After that season, a number of prominent players, fearful of another angry outburst from their beloved mascot, refused to sign with the club. Said one former player (who refused to be named): "Hey, when the 'spos first brought me up, I used to love hitting the strip clubs with him -- Youppie! knew all the ladies, and he sure knew how to party. But I'm a family man now; I said to myself: 'He may have introduced me to my second wife, but I can't trust him with my kids in the clubhouse.' Realizing that made my decision to sign with the [Colorado] Rockies a whole lot easier."

From then on, both the club and its mascot went on similar slides.

In 1995, Youppie! was arrested in a boardinghouse on gun charges just days after the Quebec referendum. Having been on a week-long whiskey binge, he emptied a Colt .45 into a television during a speech by Jean Chretien.

In 1997, he was forcibly removed by a number of players attending a post-season party to celebrate Pedro Martinez winning the Cy Young Award after Youppie! threw the award into a neighbor's pool. Forever scarred by the incident, Martinez thereafter began to limit his circle of friends to people of significantly smaller stature.

In February 2001, Youppie! was arrested in Sherbrooke shortly after crossing the U.S. border. He was held on an extradition request by New York State police for public lewdness after former Expos owner Jeffrey Loria complained that he found giant piles of orange feces in his Porsche Boxter convertible parked at his Weschester home. Both the extradition proceedings and criminal charges were quietly dropped a year later after Youppie! gave Loria a mute, emotionless hug in the stands at a Marlins-Expos game.

And in late 2004, Youppie! and a small group of fans pounced on an American attending the Expos' last home game. The man, who spent the entire game praising Bud Selig for moving the team and his revulsion for Canadian beer, almost choked to death when the mascot grabbed a handful of poutine from a passing vendor and tried to ram it down the man's throat.

With the Expos gone and his career at an all-time low, Youppie! took full advantage of the opportunity. After a brief stint in the Betty Ford Clinic paid for by former members of the team, he not only dried out but added over one hundred pounds of muscle to his rotund but wiry frame. Rumours linking his newfound strength to his long-time friendship with both Barry Bonds and Jason Giambi were never confirmed, but news of his relationship with Mitsou soon overtook those rumours in the pages of Quebec's major newspapers. A source close to the pop diva confided in this reporter about their relationship: "She helped keep him clean, you know? I mean, stuff sticks to him like crazy ... but he loves it when she vacuums him. He says it tickles."

After almost a year of clean living, Youppie! finally felt ready to make his return as a professional mascots, which culminated in today's announcement.

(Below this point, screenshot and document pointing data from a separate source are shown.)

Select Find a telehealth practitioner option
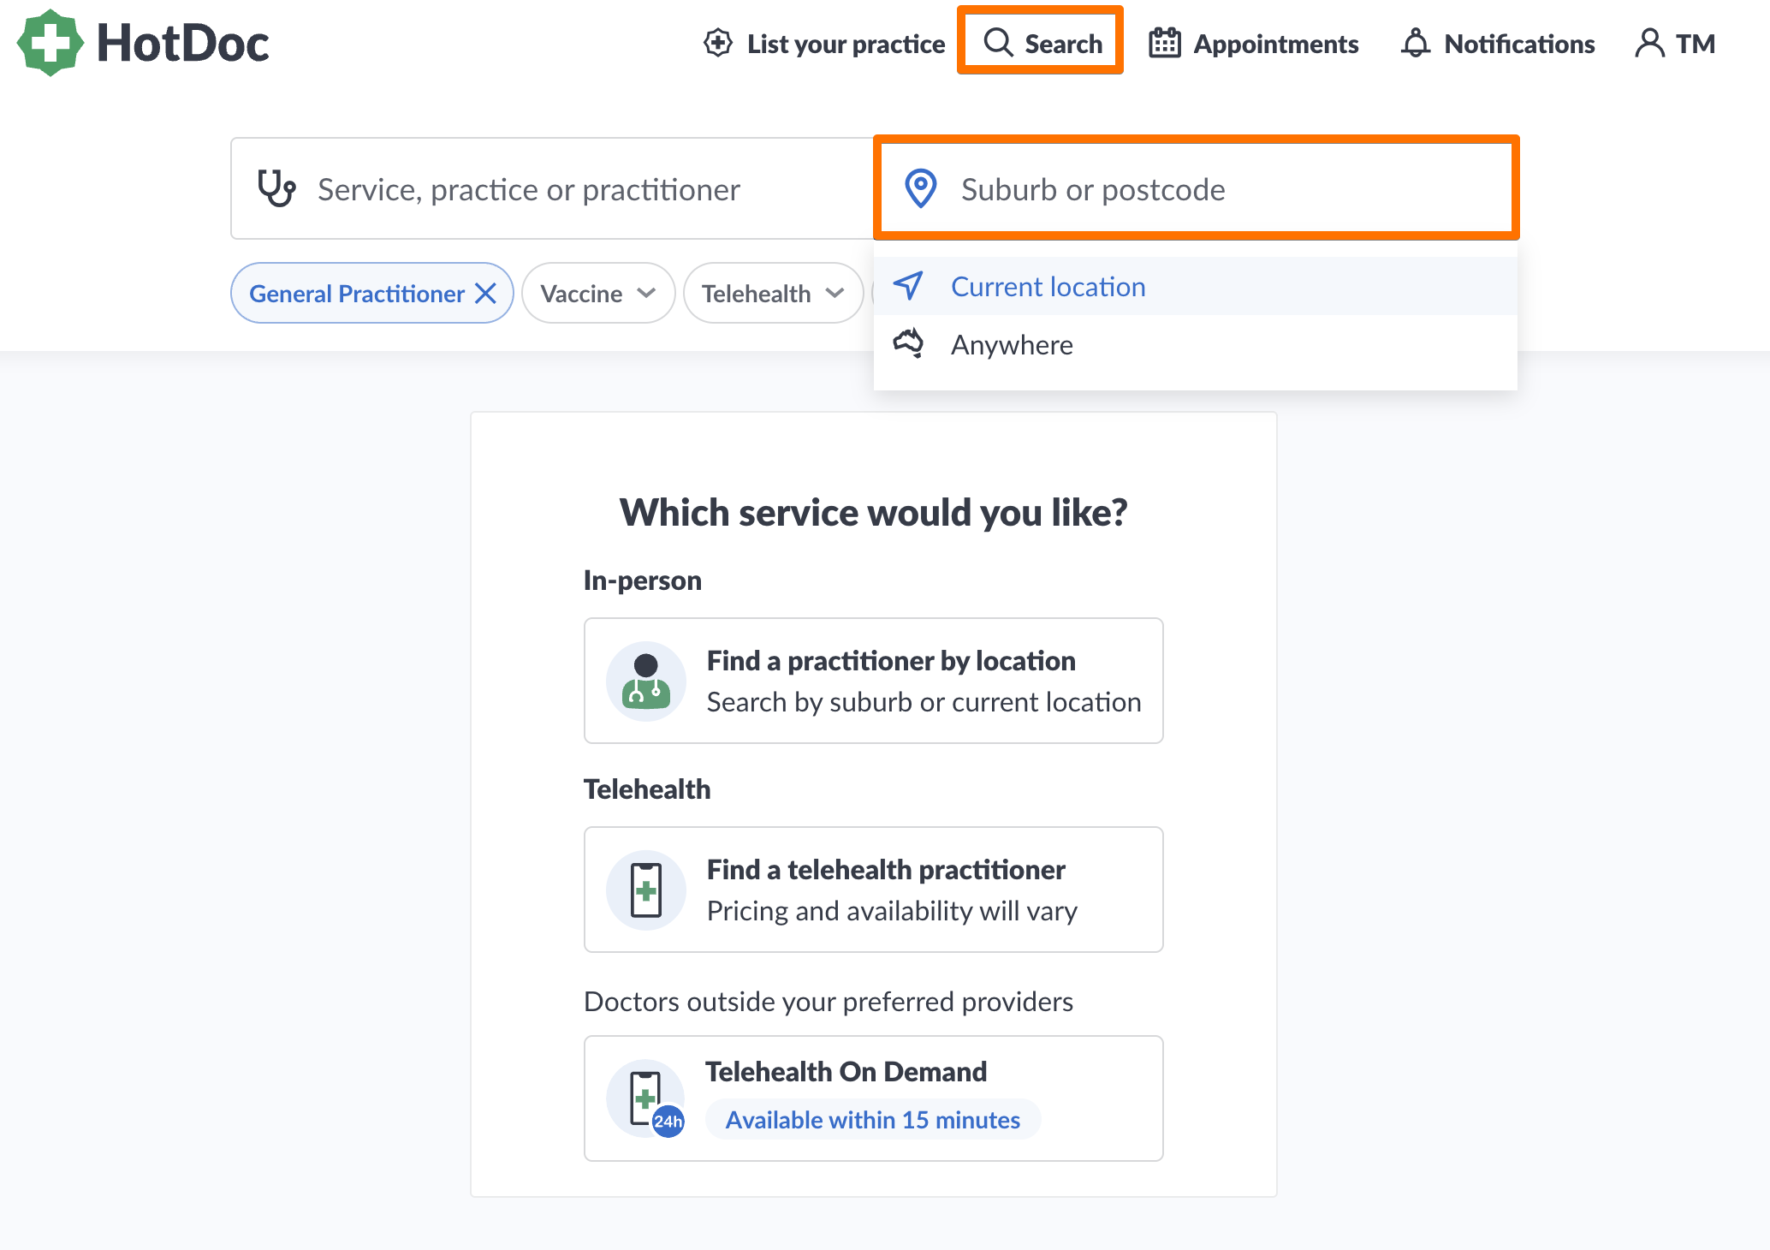1770x1250 pixels. (x=873, y=890)
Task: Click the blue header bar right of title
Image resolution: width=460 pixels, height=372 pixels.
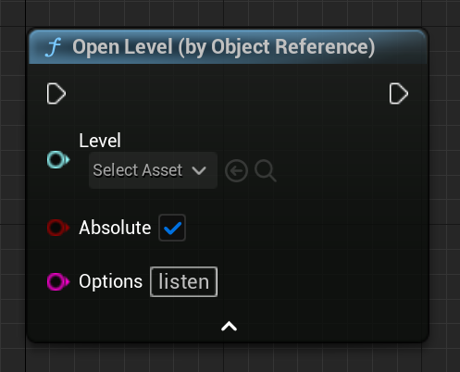Action: click(400, 47)
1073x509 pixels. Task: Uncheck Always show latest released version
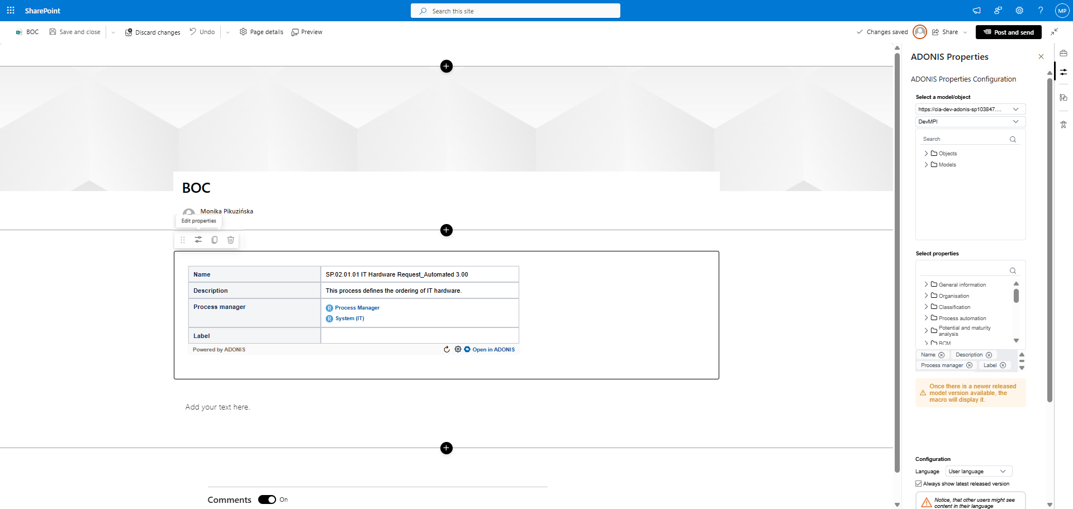point(919,484)
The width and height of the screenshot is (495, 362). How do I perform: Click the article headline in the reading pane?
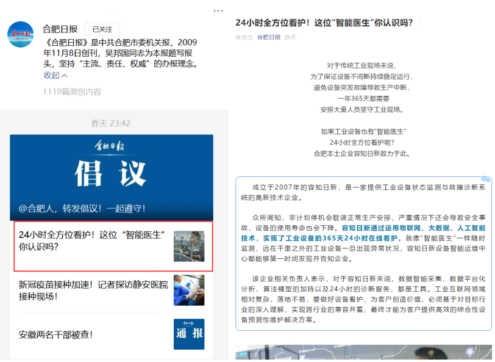(324, 23)
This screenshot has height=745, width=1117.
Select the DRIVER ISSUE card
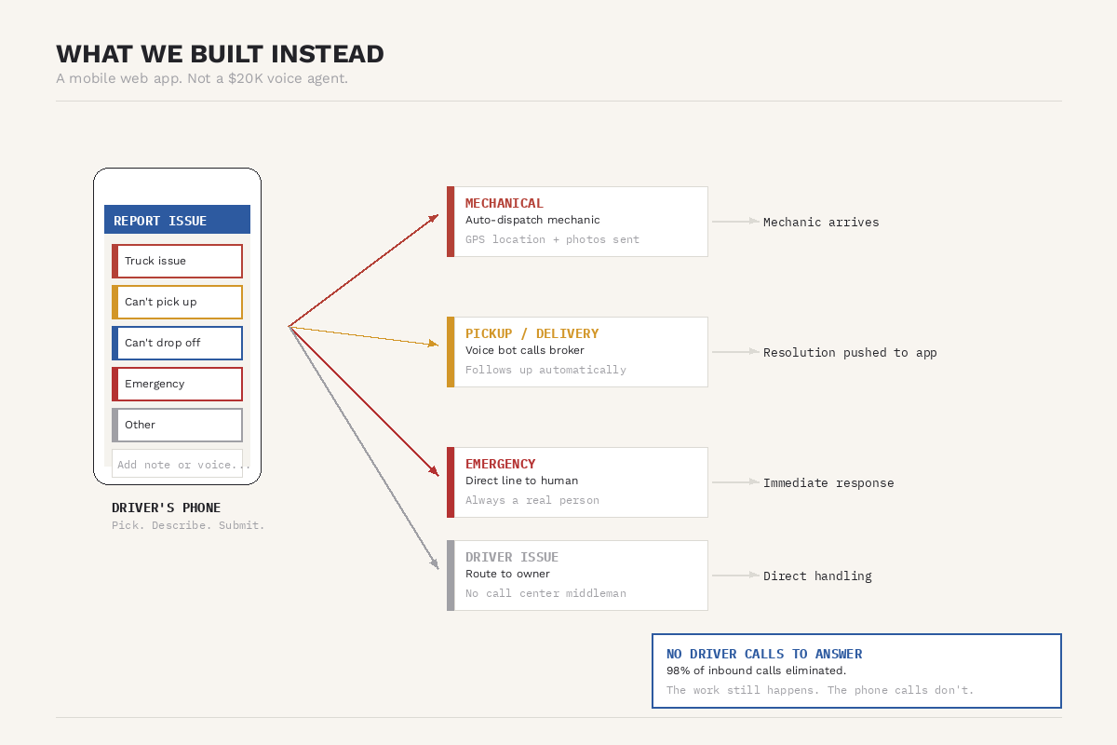point(577,575)
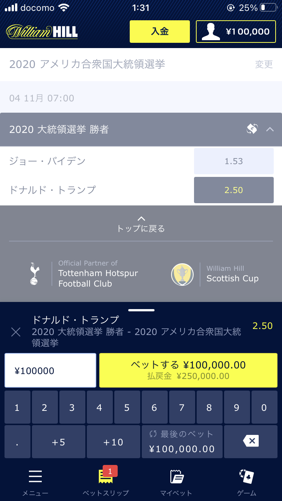This screenshot has height=501, width=282.
Task: Click the yellow 入金 deposit button
Action: point(160,32)
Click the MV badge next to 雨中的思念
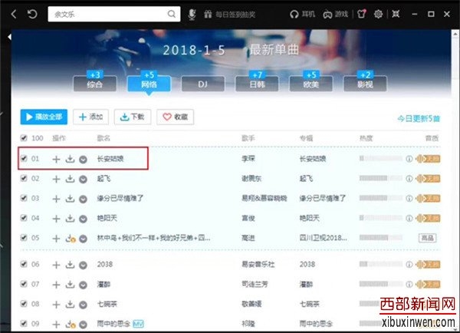 138,323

Asked if the transition to hockey would be hard on him, general manager Bob Gainey responded: "Youppie! knows hockey. He even used to hang out with one goaltender's extended family down at the casino. I have no doubt he'll fit in."


At 2:20 PM, Blogger Sheamus Murphy said...

You forgot to mention those pictures in Allo Police! of Youppi! drinking with Hells Angels at Supersex, and singing at Mom Boucher's wedding. This was after his falling out with the Rock Machine of course. Then there was that shot of him in the back of an East island steak sandwich shop playing cards with Alphonso Gagliano.

Good to see the old boy has landed on his feet after falling in with a bad crowd.